[Given data — start]
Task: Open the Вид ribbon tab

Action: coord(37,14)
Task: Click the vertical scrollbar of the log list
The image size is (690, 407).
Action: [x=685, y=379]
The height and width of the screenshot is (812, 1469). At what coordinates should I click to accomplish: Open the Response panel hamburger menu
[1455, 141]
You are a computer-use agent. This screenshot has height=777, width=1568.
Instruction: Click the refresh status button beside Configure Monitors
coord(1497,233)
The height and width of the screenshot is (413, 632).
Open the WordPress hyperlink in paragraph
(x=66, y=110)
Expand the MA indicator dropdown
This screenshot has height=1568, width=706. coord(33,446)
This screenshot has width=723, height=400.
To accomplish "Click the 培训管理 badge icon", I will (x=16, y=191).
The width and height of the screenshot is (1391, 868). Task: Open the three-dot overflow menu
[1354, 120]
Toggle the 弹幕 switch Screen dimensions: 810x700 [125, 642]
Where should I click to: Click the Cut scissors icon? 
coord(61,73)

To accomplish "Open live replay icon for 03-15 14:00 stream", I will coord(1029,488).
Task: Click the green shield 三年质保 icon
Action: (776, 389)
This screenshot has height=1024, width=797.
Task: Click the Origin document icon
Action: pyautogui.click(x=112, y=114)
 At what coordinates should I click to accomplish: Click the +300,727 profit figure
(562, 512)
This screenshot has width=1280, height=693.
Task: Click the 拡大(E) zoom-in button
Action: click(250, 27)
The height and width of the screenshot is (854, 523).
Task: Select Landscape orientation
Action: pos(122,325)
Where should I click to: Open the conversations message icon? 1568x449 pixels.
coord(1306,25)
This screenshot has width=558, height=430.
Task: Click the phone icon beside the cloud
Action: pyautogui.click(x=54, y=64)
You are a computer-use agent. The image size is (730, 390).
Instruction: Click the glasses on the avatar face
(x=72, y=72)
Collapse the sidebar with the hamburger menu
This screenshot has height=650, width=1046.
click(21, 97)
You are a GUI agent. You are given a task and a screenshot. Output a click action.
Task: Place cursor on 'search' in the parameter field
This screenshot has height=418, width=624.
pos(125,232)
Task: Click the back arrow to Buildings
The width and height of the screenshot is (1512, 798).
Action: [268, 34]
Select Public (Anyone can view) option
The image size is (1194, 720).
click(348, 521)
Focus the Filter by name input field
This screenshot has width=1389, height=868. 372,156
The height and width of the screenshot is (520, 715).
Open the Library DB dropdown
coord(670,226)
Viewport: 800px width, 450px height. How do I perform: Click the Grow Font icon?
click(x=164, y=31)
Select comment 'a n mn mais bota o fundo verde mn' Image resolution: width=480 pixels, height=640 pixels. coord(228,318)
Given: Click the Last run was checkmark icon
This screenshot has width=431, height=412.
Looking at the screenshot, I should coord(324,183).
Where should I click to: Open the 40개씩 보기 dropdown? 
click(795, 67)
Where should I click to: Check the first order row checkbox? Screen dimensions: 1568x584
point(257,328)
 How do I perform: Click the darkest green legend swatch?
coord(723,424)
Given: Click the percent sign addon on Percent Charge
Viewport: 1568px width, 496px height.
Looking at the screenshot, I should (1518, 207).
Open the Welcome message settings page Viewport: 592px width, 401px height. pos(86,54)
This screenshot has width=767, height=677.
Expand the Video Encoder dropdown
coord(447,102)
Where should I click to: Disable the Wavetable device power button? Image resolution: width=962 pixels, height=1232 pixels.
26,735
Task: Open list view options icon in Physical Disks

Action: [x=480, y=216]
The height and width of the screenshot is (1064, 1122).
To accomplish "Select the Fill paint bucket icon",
[Given data — finish]
> Aim of the task:
The required output is each line of the entries that contains the word "computer".

> Solved exercise:
You are a computer-use agent. This screenshot has height=777, width=1568.
You are a computer-use agent. The image size is (730, 390).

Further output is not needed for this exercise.